Dec 15 | Sudip Chahal said:
re: >>In replying to Sudip Chahal you appear to have left out the very important part “e” in your reply.
Here is a firsthand example of the power of the web - knowledge and expertize from potentially anywhere in the world. This post reminds me that I should have made it clear up-front that my knowledge of the SPARC solution is very limited.
Mr Cranford makes an excellent observation when he points out that the SPARC solution features only a single shared floating-point unit while on the Clovertown system there are 8 such high performance floating point units so for floating point intensive applications this is essentailly a no-contest. Thanks,
Dec 19 | Alex B said:
I am curious if cache coherence can be an issue for accessing shared memory by 4 CPUs at the same time (using MESI protocol).
Dec 21 | Sudip Chahal said:
re: >> am curious if cache coherence can be an issue for accessing shared memory by 4 CPUs at the same time (using MESI protocol).
Cache coherency is one of the challenges that must be overcome by the processor and chipset/platforms architects. There is no viable platform without cache coherency. The cache coherency design problem, is among the many that were addressed by the Intel Clovertown processor and Blackford chipset architects when they designed the platform as a whole (platform codename is Bensley - for what its worth).
Dec 21 | Sudip Chahal said:
re: >> am curious if cache coherence can be an issue for accessing shared memory by 4 CPUs at the same time (using MESI protocol).
Cache coherency is one of the challenges that must be overcome by the processor and chipset/platforms architects. There is no viable platform without cache coherency. The cache coherency design problem, is among the many that were addressed by the Intel Clovertown processor and Blackford chipset architects when they designed the platform as a whole (platform codename is Bensley - for what its worth).
Dec 30 | David said:
Seems the deep and highly specialized science of processor technology may be overlooking some basic shifts which could be made in the overall interests of the company and its products. Why can’t the circuitry of a motherboard be included on the processor chip? Tired of matching various brands of MB’s to processors, often the real problems come from incompatibily of BIOS to CPU, etc. Both AMD and Intel have branched into onboard graphics, Intel even has their own brand of mainboards, too. With shrinking form factors and the physics fact that proximity of components allows for faster overall speed, the time has come to create a singular product that leaves room for memory and IDE connects, but not the gigantic fiber plate we are accustomed to. Instead of separate northbridge, bios, graphics, etc, have them all in one unit..

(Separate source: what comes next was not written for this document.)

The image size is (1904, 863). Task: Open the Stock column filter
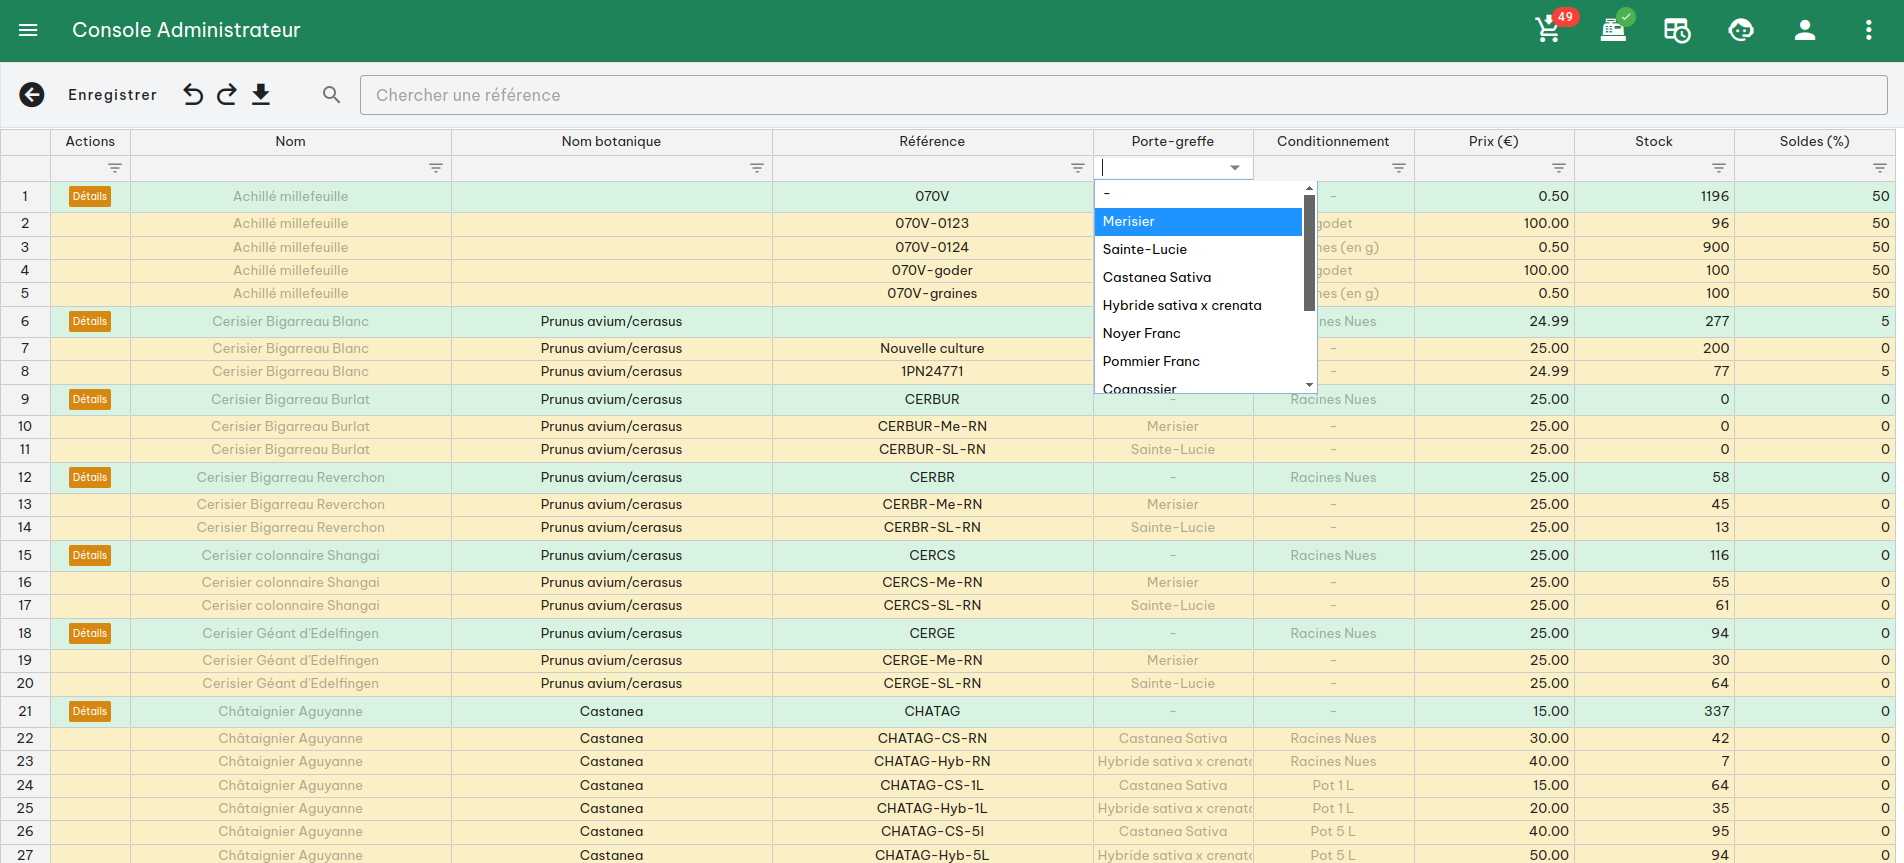[1718, 168]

Dec 30 | Sudip Chahal said:
re: >> Seems the deep and highly specialized science of processor technology may be overlooking some basic shifts which could be made in the overall interests of the
What you are describing is in fact what has been happening over the years. As transistor budgets have grown (and continue to grow - thanks to Moore’s law) various functions that previously used to require separate chips are now integrated into the processor. For example, consider caches, cache controllers, floating-point units. All these used to be discrete chips in very old PCs but over time have gotten integrated into the processor. Some processors on the market include an integrated memory controller as well. While the timing and specifics of a decision to integrate a particular functionality (like an integrated memory controller or graphics) into the processor may vary depending on the target segment, cost, time-to-market, performance and other tradeoffs - the trend you mention is very much there and over the next 3-6 years what you describe is quite likely to happen - at least in some market segments.

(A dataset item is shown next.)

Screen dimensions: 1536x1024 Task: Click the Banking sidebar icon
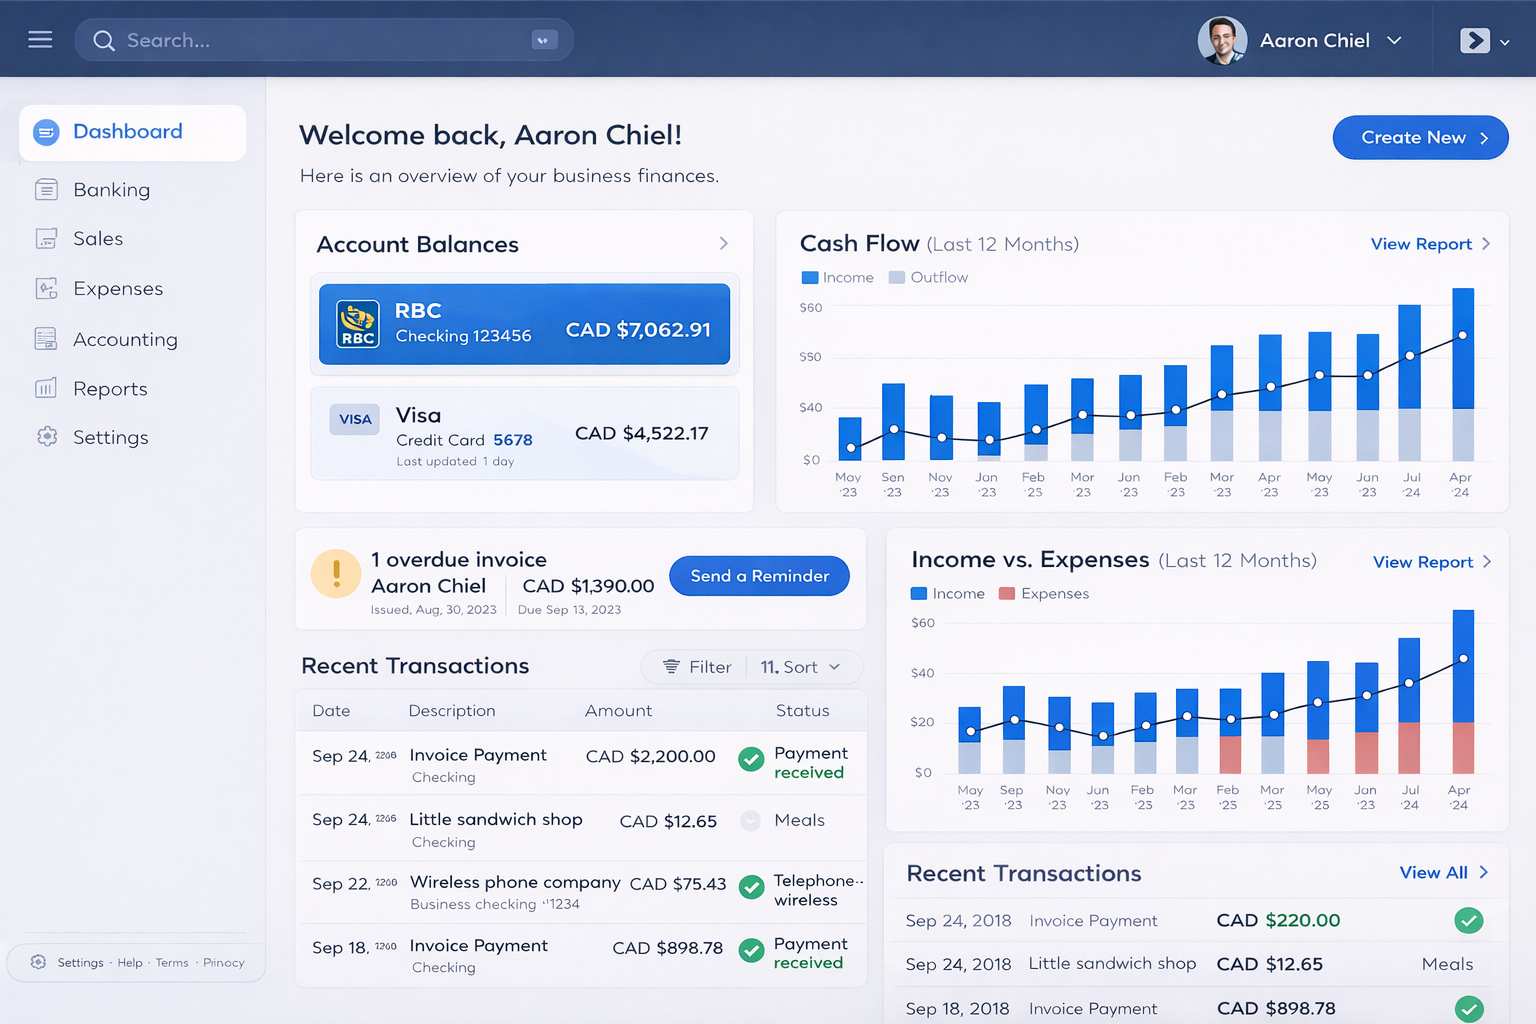click(46, 189)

To get a visual feel for this trend, just compare the motherboard of a recent PC with one from 10-15 years ago - the new ones have far fewer chips and correspondingly much simpler circuitry.
Thanks,
Jan 03 | Jim G said:
Years ago when speed demand was more than PC speed, entered the multi-processor systems of linked pc’s. I think we hit the pc speed (cpu speed) wall once again. What is the driving problem? 2-d design, heat, 8cm silicon wafer not enough, semiconductor interface speed,…?
Jan 06 | Rob said:
This may be a dumb question but why is each core operating at the same frequency? It would seem to me that they should be staggered such that at each half-cycle one of the cores would be completing a cycle. I would also expect this to be more stable not less as we are talking two separate frequencies not just one for all cores.
Jan 20 | Jon said:
In reply to Davids comments on integrating all parts into a single chip…

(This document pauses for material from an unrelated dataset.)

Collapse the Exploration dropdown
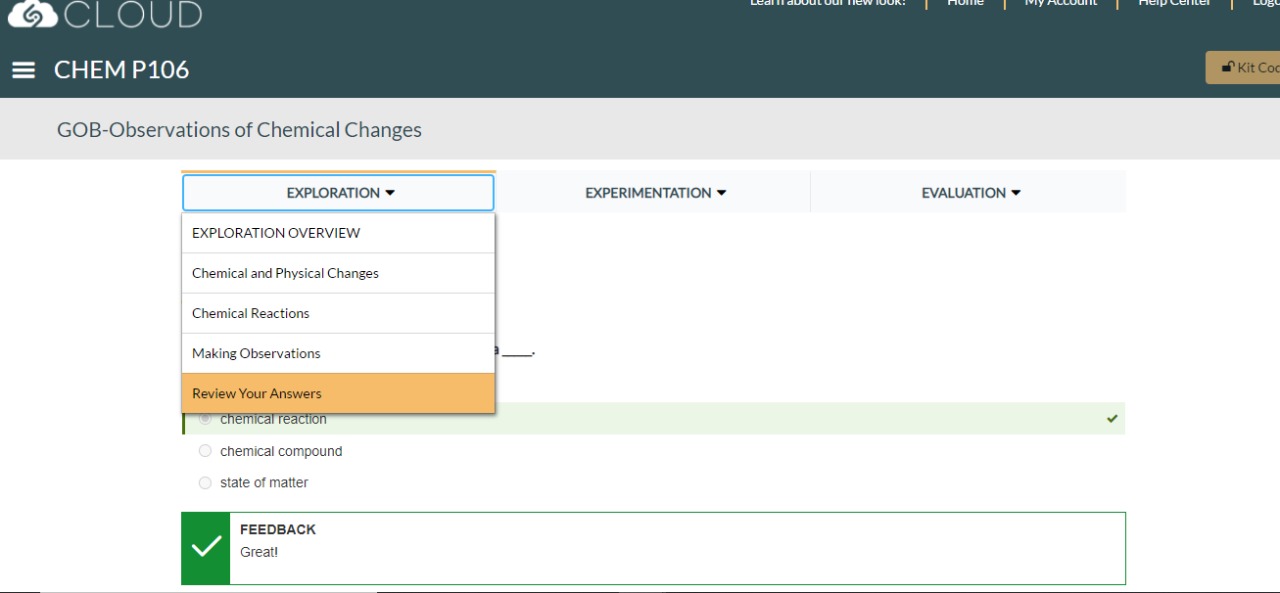1280x593 pixels. pos(338,193)
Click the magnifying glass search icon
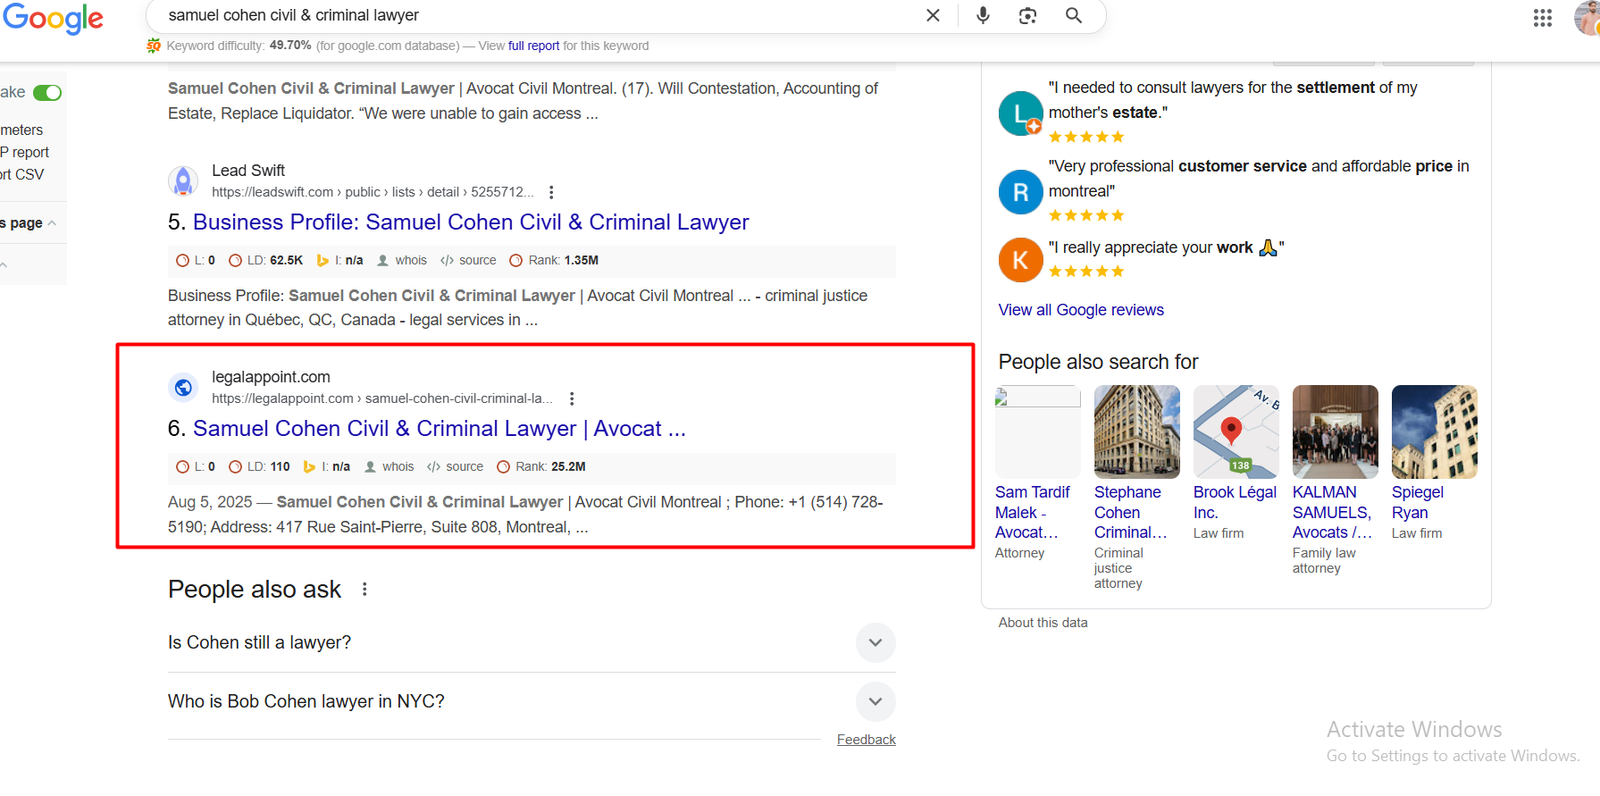Image resolution: width=1600 pixels, height=796 pixels. [x=1073, y=16]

In short, its no economically possible. As you get smaller and smaller IC’s there are problems on interfacing these to comparatively large human interfaces (such as keyboard etc) to such small IC’s. Not only that but say they have an IC with everything built in, what does a company do when the southbridge doesn’t work on the IC but the rest does? This is where the cost starts increasing if you don’t produce perfect IC’s everytime (which isn’t possible either. I am taking a university class on the topic and there is a lot I am sure most tech savvy people don’t even know.
In short, a motherboard is needed to interface such a small device to the human world. There are some engineering constraints too that make it have be so large. Capacitors, voltage regulaters etc. Then still you have to realize there is a standard known as ATX. Please do some research before arguing something that isn’t going to happen.
Feb 05 | j2xs said:
With the advent of quad-core, we really need to provide tools and frameworks to the developers in large IT organizations, so that the applications they build can utilize 90% of the 4 cores to complete an operation — rather than 99% of one core. In the SOA and web application realm we have frameworks like .NET and J2EE, but these are tailored to transaction processing and not bulk data processing.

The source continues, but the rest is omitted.